Sir Francis Bacon wanted to create a new focus on an empirical scientific method that depended on tangible, repeatable, physical proof. Experiments were conducted to gather data and analyze it so the information would organize the natural world in a rational way. Bacon believed that if science was used in this way it would become a tool that would benefit humanity. In 1620 he published Novum Organum Scientiarum (New Scientific Method) that detailed how experiments and scientific research should be conducted. 

If you google “Scientific Method” you will find a few different versions of what the Scientific Method is. Some Scientific Methods have combined steps, some have left procedures out, and there is no universal agreement on what to call the procedures.
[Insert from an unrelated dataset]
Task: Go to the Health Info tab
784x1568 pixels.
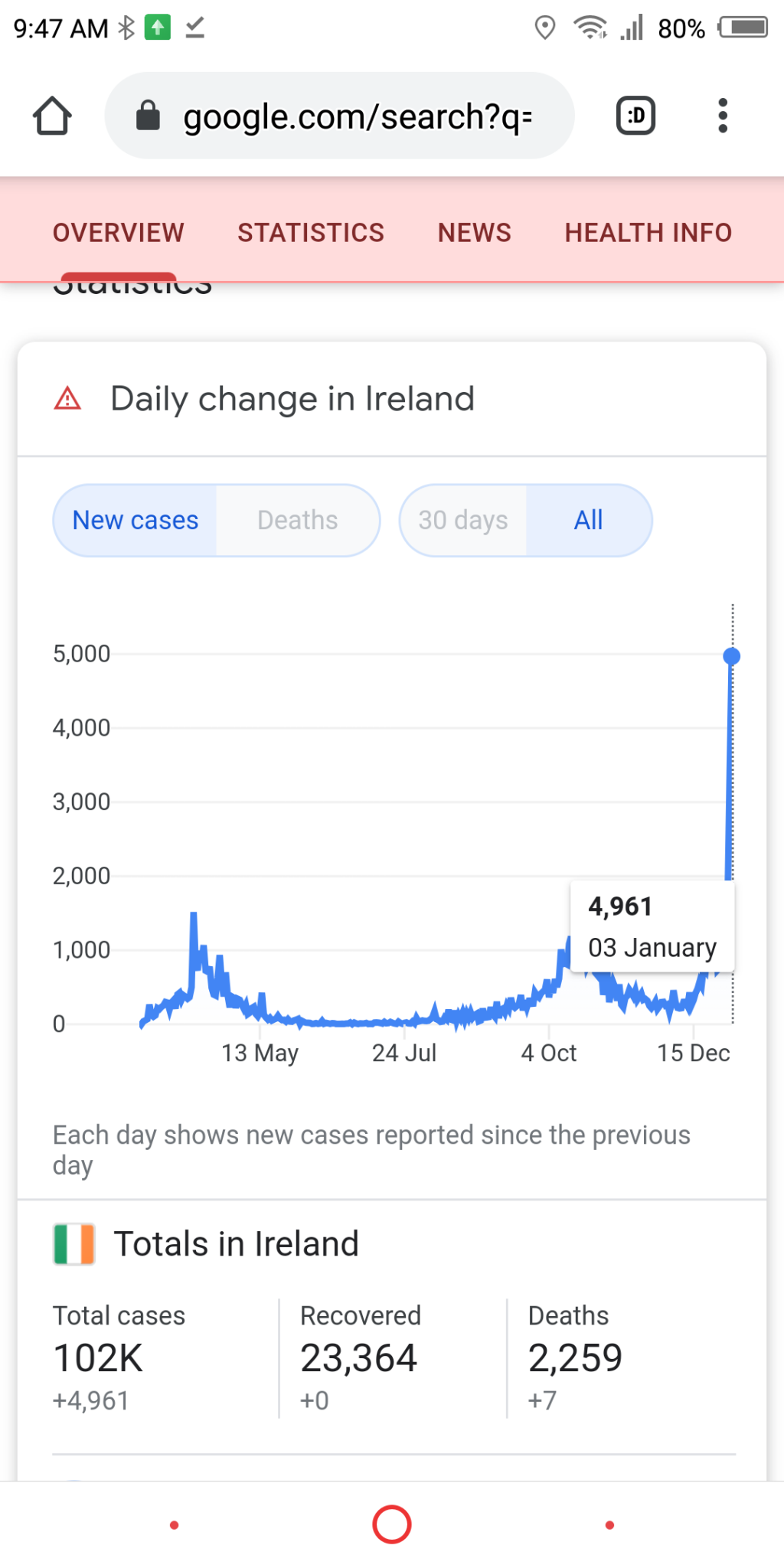Action: tap(648, 233)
All methods for inquiry that claim to be scientific agree on the following steps in one form or another.
1. Ask a question/Define the problem
2. Research the problem or question
3. Construct a hypothesis for how the question can be answered or problem will be solved.
4. Conduct a test or experiment with controlled variables to see whether your hypothesis is true or not.
5. Analyze the results of your test or experiment and judge whether your experiment proved your hypothesis.
6. If your experiment confirms your hypothesis, share it with your peers so they can conduct their own experiments to see if the hypothesis is true.
7. If your experiment or the findings of your peers do not support the hypothesis, revise the hypothesis and test/experiment again (go back to repeat steps 3, 4, and 5 and modify the hypothesis until it agrees with your evidence)
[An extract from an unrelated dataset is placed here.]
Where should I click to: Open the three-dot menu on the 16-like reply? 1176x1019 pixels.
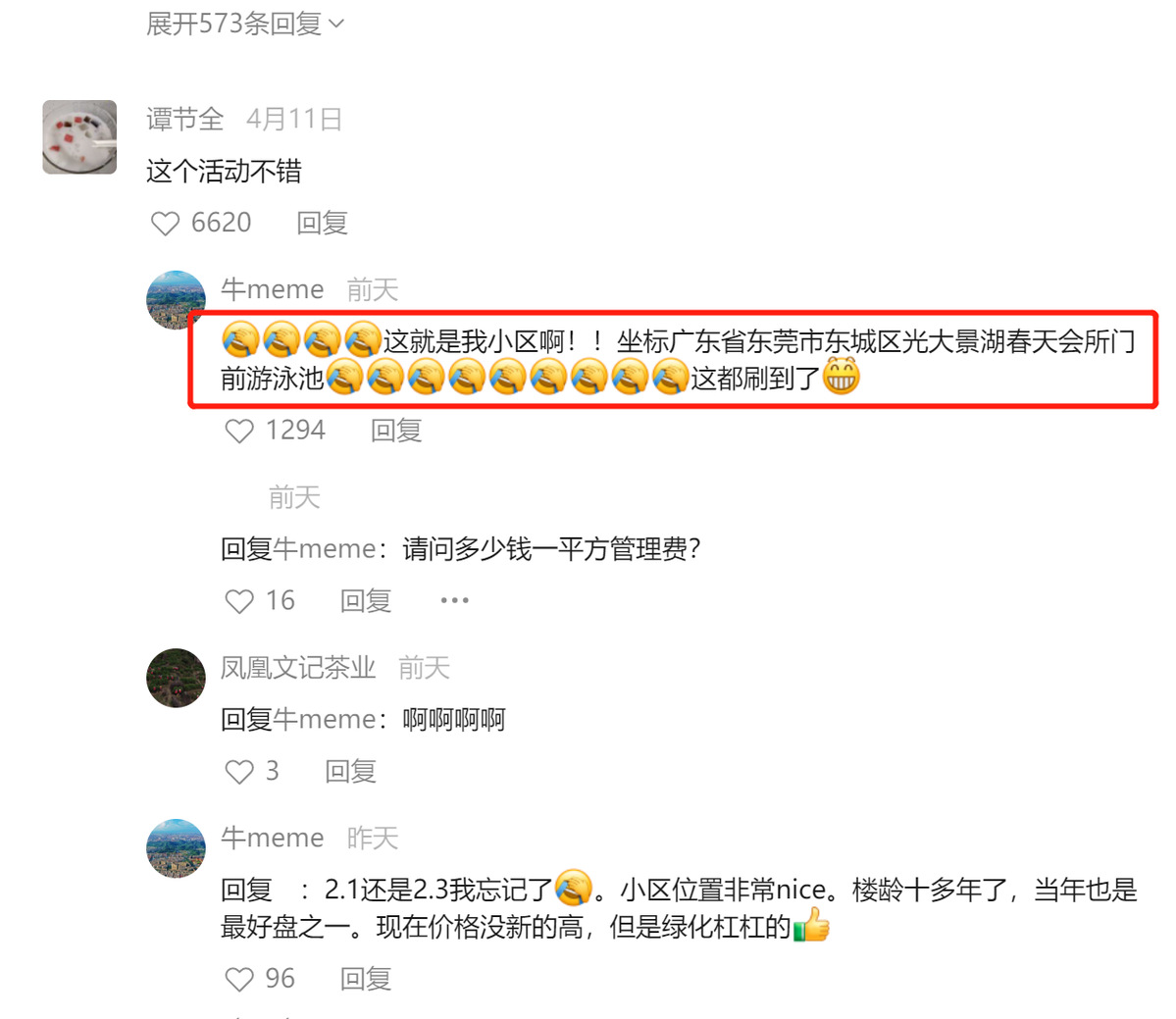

Today’s challenge is to recognize where you use the Scientific Method in your daily lives. Whenever you follow the procedures for identifying a problem, figuring out how to solve that problem, conducting an experiment, and analyzing the data from that experiment we want you to say “THANK BACON!” 

Even if you are watching dishes by hand you are doing the Scientific Method. Think about it. You have a problem (a dirty dish), you hypothesize on how to solve that problem (washing in warm soapy water and rinsing it with clean water), you conduct an experiment (putting the dish in the sink to wash it), and you analyze the experiment (is the dish clean now?). You may have to revise your hypothesis and repeat the procedure if the dish is still dirty (need more soap or need to scrub harder or use a different sponge then rinse with clean water). Analyze the data from the experiment (is the dish clean now?). If the experiment was a success put it in the dish rack to dry (or use a towel) or repeat as many times as necessary to achieve the goal of a clean dish. 


Every time you clean a dish or use the Scientific Method we want you to say, “THANK BACON!”. Every time you use a piece of technology that came from the Scientific Method say, “THANK BACON!” We think it is time to give credit to the man who is responsible for the creation of more technology than any other human being in history. Sir Francis Bacon may have a larger legacy than any other person on the face of the earth. 

Scream it from the mountain tops! THANK BACON!